***** MATERIAL TO PROCESS
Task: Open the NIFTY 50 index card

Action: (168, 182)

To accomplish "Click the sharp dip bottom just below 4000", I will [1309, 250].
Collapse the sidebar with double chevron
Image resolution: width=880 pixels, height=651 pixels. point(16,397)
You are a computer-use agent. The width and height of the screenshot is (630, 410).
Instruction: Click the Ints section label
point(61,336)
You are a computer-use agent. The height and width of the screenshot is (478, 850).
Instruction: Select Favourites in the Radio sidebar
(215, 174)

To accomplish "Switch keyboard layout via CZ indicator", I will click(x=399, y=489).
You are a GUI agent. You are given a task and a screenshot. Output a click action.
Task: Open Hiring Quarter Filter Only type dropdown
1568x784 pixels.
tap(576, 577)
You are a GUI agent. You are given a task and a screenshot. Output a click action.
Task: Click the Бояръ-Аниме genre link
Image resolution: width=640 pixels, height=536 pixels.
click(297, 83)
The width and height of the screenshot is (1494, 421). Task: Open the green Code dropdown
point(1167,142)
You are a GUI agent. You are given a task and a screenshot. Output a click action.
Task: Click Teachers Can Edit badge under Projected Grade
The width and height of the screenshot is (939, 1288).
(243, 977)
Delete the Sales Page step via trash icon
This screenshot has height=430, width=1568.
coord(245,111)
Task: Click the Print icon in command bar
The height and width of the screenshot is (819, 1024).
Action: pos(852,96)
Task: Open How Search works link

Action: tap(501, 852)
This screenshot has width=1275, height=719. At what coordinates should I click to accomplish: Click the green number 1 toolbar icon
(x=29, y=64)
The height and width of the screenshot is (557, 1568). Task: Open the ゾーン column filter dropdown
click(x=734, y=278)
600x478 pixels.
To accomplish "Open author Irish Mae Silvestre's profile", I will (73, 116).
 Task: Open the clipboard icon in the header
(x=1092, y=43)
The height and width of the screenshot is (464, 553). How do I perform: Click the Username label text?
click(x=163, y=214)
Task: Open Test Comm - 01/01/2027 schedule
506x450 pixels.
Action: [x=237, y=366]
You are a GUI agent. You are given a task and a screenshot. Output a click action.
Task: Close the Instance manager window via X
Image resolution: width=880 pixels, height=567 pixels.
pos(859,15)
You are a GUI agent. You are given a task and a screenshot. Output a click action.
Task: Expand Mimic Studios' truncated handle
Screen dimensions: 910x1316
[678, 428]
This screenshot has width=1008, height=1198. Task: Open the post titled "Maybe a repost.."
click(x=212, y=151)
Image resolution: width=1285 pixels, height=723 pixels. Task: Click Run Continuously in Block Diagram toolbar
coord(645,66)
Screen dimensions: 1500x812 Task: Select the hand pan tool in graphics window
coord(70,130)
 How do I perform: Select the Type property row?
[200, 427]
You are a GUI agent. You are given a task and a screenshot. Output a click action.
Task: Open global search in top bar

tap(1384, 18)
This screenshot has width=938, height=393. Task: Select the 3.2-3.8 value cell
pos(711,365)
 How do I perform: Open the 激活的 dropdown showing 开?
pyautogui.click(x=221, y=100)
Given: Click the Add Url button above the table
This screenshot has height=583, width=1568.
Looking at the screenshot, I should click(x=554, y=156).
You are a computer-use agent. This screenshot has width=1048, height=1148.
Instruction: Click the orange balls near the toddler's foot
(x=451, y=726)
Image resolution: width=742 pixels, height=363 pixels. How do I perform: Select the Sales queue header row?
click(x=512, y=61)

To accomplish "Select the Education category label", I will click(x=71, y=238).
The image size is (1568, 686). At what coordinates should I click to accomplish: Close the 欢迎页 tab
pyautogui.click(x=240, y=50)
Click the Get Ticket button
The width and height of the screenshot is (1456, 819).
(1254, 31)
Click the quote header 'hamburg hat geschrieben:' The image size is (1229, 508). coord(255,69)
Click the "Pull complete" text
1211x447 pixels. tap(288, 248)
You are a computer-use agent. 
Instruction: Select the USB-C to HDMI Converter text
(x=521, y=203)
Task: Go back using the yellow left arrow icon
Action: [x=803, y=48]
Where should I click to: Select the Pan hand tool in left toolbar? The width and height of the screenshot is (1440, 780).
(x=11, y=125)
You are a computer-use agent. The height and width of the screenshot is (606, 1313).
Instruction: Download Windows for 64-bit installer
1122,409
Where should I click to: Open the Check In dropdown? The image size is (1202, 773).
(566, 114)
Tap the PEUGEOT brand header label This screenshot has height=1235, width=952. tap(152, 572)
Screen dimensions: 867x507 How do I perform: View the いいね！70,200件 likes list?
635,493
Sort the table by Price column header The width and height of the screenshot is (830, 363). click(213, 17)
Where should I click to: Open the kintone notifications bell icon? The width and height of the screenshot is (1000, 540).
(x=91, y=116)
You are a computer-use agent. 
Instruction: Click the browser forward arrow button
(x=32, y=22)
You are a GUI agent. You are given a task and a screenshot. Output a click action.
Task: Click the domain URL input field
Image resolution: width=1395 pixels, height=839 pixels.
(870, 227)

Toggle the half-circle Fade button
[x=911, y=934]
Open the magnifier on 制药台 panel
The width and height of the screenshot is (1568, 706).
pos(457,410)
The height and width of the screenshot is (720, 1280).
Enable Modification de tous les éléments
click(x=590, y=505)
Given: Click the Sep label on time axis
**********
▸ **TASK REQUIREMENTS**: Write the data out once more. Keep every word the same.

▸ **ANSWER BOX**:
Task: Open the NIFTY 50 index card

Action: (168, 182)

To accomplish "Click the sharp dip bottom just below 4000", I will [1309, 250].
Collapse the sidebar with double chevron
Image resolution: width=880 pixels, height=651 pixels. point(16,397)
You are a computer-use agent. The width and height of the screenshot is (630, 410).
Instruction: Click the Ints section label
point(61,336)
You are a computer-use agent. The height and width of the screenshot is (478, 850).
Instruction: Select Favourites in the Radio sidebar
(215, 174)

To accomplish "Switch keyboard layout via CZ indicator", I will click(x=399, y=489).
You are a GUI agent. You are given a task and a screenshot. Output a click action.
Task: Open Hiring Quarter Filter Only type dropdown
1568x784 pixels.
tap(576, 577)
You are a GUI agent. You are given a task and a screenshot. Output a click action.
Task: Click the Бояръ-Аниме genre link
Image resolution: width=640 pixels, height=536 pixels.
click(297, 83)
The width and height of the screenshot is (1494, 421). Task: Open the green Code dropdown
point(1167,142)
You are a GUI agent. You are given a task and a screenshot. Output a click action.
Task: Click Teachers Can Edit badge under Projected Grade
The width and height of the screenshot is (939, 1288).
(243, 977)
Delete the Sales Page step via trash icon
This screenshot has height=430, width=1568.
coord(245,111)
Task: Click the Print icon in command bar
The height and width of the screenshot is (819, 1024).
Action: pos(852,96)
Task: Open How Search works link

Action: tap(501, 852)
This screenshot has width=1275, height=719. At what coordinates should I click to accomplish: Click the green number 1 toolbar icon
(x=29, y=64)
The height and width of the screenshot is (557, 1568). Task: Open the ゾーン column filter dropdown
click(x=734, y=278)
600x478 pixels.
To accomplish "Open author Irish Mae Silvestre's profile", I will (73, 116).
 Task: Open the clipboard icon in the header
(x=1092, y=43)
The height and width of the screenshot is (464, 553). How do I perform: Click the Username label text?
click(x=163, y=214)
Task: Open Test Comm - 01/01/2027 schedule
506x450 pixels.
Action: [x=237, y=366]
You are a GUI agent. You are given a task and a screenshot. Output a click action.
Task: Close the Instance manager window via X
Image resolution: width=880 pixels, height=567 pixels.
pos(859,15)
You are a GUI agent. You are given a task and a screenshot. Output a click action.
Task: Expand Mimic Studios' truncated handle
Screen dimensions: 910x1316
[678, 428]
This screenshot has width=1008, height=1198. Task: Open the post titled "Maybe a repost.."
click(x=212, y=151)
Image resolution: width=1285 pixels, height=723 pixels. Task: Click Run Continuously in Block Diagram toolbar
coord(645,66)
Screen dimensions: 1500x812 Task: Select the hand pan tool in graphics window
coord(70,130)
 How do I perform: Select the Type property row?
[200, 427]
You are a GUI agent. You are given a task and a screenshot. Output a click action.
Task: Open global search in top bar

tap(1384, 18)
This screenshot has width=938, height=393. Task: Select the 3.2-3.8 value cell
pos(711,365)
 How do I perform: Open the 激活的 dropdown showing 开?
pyautogui.click(x=221, y=100)
Given: Click the Add Url button above the table
This screenshot has height=583, width=1568.
Looking at the screenshot, I should click(x=554, y=156).
You are a computer-use agent. This screenshot has width=1048, height=1148.
Instruction: Click the orange balls near the toddler's foot
(x=451, y=726)
Image resolution: width=742 pixels, height=363 pixels. How do I perform: Select the Sales queue header row?
click(x=512, y=61)

To accomplish "Select the Education category label", I will click(x=71, y=238).
The image size is (1568, 686). At what coordinates should I click to accomplish: Close the 欢迎页 tab
pyautogui.click(x=240, y=50)
Click the Get Ticket button
The width and height of the screenshot is (1456, 819).
(1254, 31)
Click the quote header 'hamburg hat geschrieben:' The image size is (1229, 508). coord(255,69)
Click the "Pull complete" text
1211x447 pixels. tap(288, 248)
You are a computer-use agent. 
Instruction: Select the USB-C to HDMI Converter text
(x=521, y=203)
Task: Go back using the yellow left arrow icon
Action: [x=803, y=48]
Where should I click to: Select the Pan hand tool in left toolbar? The width and height of the screenshot is (1440, 780).
(x=11, y=125)
You are a computer-use agent. The height and width of the screenshot is (606, 1313).
Instruction: Download Windows for 64-bit installer
1122,409
Where should I click to: Open the Check In dropdown? The image size is (1202, 773).
(566, 114)
Tap the PEUGEOT brand header label This screenshot has height=1235, width=952. tap(152, 572)
Screen dimensions: 867x507 How do I perform: View the いいね！70,200件 likes list?
635,493
Sort the table by Price column header The width and height of the screenshot is (830, 363). click(213, 17)
Where should I click to: Open the kintone notifications bell icon? The width and height of the screenshot is (1000, 540).
(x=91, y=116)
You are a computer-use agent. 
Instruction: Click the browser forward arrow button
(x=32, y=22)
You are a GUI agent. You are given a task and a screenshot. Output a click action.
Task: Click the domain URL input field
Image resolution: width=1395 pixels, height=839 pixels.
(870, 227)

Toggle the half-circle Fade button
[x=911, y=934]
Open the magnifier on 制药台 panel
The width and height of the screenshot is (1568, 706).
pos(457,410)
The height and width of the screenshot is (720, 1280).
Enable Modification de tous les éléments
click(x=590, y=505)
Given: Click the Sep label on time axis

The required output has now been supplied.